第1打席、相手捕手は万波を追い込んでから中腰に構えた。第2打席は一転、低めを攻め、第3打席は再び高めのボール球で空振り三振を奪う。ピッチャーは右腕の阪口。高めが好きな万波が、多少ボール球でも振ってくることをわかったうえで、高低に配した。

万波の課題は追い込まれてからのバッティング。1軍の打率が2割1厘と低い理由の1つだ。この日、第4打席は左腕高田をとらえたが、そこまでの3打席、注文通りに打ち取られたのを見る限り、まだまだ克服途上と感じた。

1軍で本塁打を10本打っているが、長距離ヒッターではない。ヒットの延長がホームラン、というタイプ。追い込まれるまではフルスイングでいい。追い込まれてからは「我慢」が必要だ。フルスイングではなくコンパクトスイング、そしてボール球には手を出さないこと。捕手目線で彼に助言するならば「同じ打ち取られ方を繰り返すなら甘いボールは来ない。そこをファウルで逃げたり、ボール球を振らずに我慢すればチャンスは必ず来る」となる。

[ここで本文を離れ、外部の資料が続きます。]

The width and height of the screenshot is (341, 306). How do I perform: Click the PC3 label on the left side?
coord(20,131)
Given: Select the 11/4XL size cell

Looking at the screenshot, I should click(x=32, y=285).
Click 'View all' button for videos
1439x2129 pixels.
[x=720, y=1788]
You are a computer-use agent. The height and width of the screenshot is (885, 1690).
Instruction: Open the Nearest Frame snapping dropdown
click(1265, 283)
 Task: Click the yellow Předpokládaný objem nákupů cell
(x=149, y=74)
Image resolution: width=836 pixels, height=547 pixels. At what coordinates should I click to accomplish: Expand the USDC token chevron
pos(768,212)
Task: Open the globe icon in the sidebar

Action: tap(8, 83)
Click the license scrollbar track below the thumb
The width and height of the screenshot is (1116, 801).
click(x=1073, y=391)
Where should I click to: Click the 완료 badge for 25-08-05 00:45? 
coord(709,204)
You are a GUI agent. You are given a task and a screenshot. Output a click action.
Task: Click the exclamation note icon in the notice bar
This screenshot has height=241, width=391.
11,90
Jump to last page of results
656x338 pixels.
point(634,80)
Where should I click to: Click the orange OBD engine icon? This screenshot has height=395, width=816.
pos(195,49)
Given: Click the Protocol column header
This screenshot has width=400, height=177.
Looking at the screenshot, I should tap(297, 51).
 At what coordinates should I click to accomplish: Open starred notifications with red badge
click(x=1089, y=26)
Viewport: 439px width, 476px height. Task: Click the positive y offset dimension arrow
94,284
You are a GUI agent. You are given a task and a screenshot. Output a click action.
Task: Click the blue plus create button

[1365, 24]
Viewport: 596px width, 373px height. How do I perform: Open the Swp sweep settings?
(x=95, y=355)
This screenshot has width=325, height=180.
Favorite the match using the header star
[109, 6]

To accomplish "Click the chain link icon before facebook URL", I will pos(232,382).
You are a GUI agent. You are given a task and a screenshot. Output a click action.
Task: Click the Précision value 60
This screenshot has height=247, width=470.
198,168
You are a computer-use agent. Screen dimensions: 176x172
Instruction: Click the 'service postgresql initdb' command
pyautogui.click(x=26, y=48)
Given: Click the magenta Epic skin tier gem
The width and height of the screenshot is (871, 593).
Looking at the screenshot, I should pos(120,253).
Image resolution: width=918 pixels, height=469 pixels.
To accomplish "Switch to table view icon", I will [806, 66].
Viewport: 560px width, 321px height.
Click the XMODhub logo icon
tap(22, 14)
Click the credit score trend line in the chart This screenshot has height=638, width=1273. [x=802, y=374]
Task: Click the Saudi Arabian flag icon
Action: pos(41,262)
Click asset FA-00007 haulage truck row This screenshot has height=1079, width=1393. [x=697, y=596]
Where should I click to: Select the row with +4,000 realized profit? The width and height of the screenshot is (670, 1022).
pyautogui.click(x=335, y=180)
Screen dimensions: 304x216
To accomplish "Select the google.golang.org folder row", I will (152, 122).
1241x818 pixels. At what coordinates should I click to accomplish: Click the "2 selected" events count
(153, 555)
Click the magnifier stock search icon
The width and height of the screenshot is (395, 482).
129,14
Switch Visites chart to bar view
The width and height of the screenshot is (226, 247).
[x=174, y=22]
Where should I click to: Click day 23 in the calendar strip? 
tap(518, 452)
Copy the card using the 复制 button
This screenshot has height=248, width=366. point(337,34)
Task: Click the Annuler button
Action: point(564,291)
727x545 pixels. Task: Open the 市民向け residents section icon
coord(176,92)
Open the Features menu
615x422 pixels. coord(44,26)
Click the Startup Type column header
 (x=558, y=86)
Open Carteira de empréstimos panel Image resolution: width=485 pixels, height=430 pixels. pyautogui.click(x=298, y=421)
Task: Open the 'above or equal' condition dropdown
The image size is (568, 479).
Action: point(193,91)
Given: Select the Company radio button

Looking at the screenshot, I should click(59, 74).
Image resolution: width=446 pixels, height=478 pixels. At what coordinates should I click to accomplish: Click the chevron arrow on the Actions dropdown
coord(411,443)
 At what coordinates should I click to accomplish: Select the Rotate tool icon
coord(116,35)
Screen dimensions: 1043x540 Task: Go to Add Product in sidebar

新庄監督は万波に大きな期待をかけていると思う。だからこそ、コロナで1軍選手が足りなくなっても万波をすぐには上げず、課題克服を優先させているのではないだろうか。とはいえ、オールスター後には1軍の打順を固定したいとも言っている。ノンビリはしていられない。万波にとって今が正念場かもしれない。